In the name of all that is wonderful, why do children insist on making life difficult and doing things the hard way?
Example one: Joe and TV
Most evenings, after dinner, bath (if it’s a kids’ bath night – every second night in our house), and pyjamas, we let the kids watch a wee bit of TV. Afterwards, we have stories, brush teeth, and put them to bed.
And E.V.E.R.Y. evening, Joe pitches a fit when it’s time to turn off the TV. Every time. He falls theatrically to the floor, loudly wailing his displeasure. “But Jacq, you need to tell him ahead of time that it’s the last programme, so he’s rea…” NO. Stop with that advice. We always, ALWAYS give them advance notice that the TV will be switched off after the current programme, and it makes no difference.

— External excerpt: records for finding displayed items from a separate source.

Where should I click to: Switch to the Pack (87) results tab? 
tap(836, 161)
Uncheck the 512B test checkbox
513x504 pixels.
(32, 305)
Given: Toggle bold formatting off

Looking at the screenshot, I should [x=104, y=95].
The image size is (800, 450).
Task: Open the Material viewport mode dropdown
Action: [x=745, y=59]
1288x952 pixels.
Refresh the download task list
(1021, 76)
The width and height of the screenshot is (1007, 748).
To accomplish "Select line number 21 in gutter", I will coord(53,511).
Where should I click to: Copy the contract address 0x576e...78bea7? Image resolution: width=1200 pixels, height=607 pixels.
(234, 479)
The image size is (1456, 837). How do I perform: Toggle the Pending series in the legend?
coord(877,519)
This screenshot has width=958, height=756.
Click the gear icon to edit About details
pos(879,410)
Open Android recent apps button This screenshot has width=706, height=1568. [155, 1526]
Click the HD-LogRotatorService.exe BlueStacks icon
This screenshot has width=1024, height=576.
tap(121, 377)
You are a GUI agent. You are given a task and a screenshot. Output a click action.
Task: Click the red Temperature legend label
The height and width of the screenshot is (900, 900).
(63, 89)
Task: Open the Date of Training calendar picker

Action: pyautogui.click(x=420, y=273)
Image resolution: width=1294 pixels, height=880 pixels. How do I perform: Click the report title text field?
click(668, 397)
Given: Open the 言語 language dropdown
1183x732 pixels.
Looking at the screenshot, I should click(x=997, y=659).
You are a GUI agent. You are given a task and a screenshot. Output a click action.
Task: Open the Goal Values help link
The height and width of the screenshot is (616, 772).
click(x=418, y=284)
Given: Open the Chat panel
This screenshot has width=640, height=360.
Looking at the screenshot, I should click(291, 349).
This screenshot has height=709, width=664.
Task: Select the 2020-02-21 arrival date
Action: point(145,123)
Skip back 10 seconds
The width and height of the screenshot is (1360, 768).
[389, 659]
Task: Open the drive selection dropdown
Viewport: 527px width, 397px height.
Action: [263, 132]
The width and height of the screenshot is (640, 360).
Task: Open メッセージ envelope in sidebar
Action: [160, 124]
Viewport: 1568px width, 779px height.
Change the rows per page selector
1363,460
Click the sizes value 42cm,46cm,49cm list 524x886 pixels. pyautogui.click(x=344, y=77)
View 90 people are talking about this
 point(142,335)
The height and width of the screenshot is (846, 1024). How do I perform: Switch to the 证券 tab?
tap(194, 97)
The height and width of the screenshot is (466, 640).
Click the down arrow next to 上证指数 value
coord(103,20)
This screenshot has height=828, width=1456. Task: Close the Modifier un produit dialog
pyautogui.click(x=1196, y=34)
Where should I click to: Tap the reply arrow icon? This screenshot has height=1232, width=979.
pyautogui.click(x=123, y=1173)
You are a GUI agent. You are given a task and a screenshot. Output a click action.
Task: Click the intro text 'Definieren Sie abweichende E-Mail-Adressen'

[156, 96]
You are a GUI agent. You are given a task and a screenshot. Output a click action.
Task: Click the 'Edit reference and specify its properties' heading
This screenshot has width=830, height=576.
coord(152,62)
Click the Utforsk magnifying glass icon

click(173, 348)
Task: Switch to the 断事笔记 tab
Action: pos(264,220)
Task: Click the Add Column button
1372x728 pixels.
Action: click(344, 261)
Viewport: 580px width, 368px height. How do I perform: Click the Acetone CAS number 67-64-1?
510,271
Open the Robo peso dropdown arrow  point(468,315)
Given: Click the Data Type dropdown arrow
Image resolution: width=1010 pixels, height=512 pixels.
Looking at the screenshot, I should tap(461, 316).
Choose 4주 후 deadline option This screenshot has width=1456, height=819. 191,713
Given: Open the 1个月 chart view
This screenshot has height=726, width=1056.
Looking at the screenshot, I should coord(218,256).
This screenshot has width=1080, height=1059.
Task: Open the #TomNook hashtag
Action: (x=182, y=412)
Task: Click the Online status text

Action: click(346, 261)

Why, Joe? Why must you do this every night, and suck a little bit of fun out of our evenings, so our last ten minutes each day is often spent with me getting irritated at you? WHY, FOR THE LOVE OF GOD?! He is an adorable child, but the width of his dramatic streak can be seriously trying.
Example two: Hattie and tonight’s toilet stop
So, both kids are still in pull-ups at night – and we’re fine with that, as we understand that kids’ brains develop the ability to slow down nocturnal urine production at different rates: with some kids, this happens very soon after toilet training, and with others there’s a longer delay. It’s no big deal, aside from days (like today) when somebody has a leaky pull-up and ended up awake an hour earlier than usual. This happens once a week or so, but on many occasions it seems as though Hattie, in particular, has only done one wee overnight.
Today I talked to both of them about going for a wee just before bed (to minimise the risk of leaks), and they agreed that it was a good idea. But when bedtime rolled around, Joe was easy and compliant, but Hattie flatly refused. She told me that she’d been to the loo before dinner, and didn’t need to go. I told her that I understood that, but that sitting on the loo for a count of ten might tempt a last minute wee out. But she was a dedicated refusenik, as is so often her wont. She is the most delightful child, but she has a will of iron and when I’m tired, I find exhausting.
WHY MUST MY CHILDREN CHOOSE THE HARD WAY?!
Tristan was away this evening, so I was handling bedtime alone – never a good move. The positive thing is that I didn’t lose my temper, although I did let my irritation show. As I put Hattie to bed I asked her to think about why she never wants to try anything I suggest. Has Mummy ever suggested trying something that turned out to be wrong, to explain why she’s so reluctant to take my advice? I explained to her that I’m trying to help her by suggesting a toilet trip, and I asked her whether it would have really been so big a deal to just have a quick sit on the loo.
And then I left her sucking her thumb and turned my attention to Joe. This was more straightforward: he’s perpetually testing boundaries at the moment, so I told him that I am DONE with the post-TV ridiculousness. If it happens one more time, that’ll be the end of evening TV-watching for our kids.
I kissed both kids goodnight, asked them to think about what I’d said to each of them, and left them to it.
… and returned less than five minute give them an extra kiss each – after all, they’re only little, and they’re wonderful.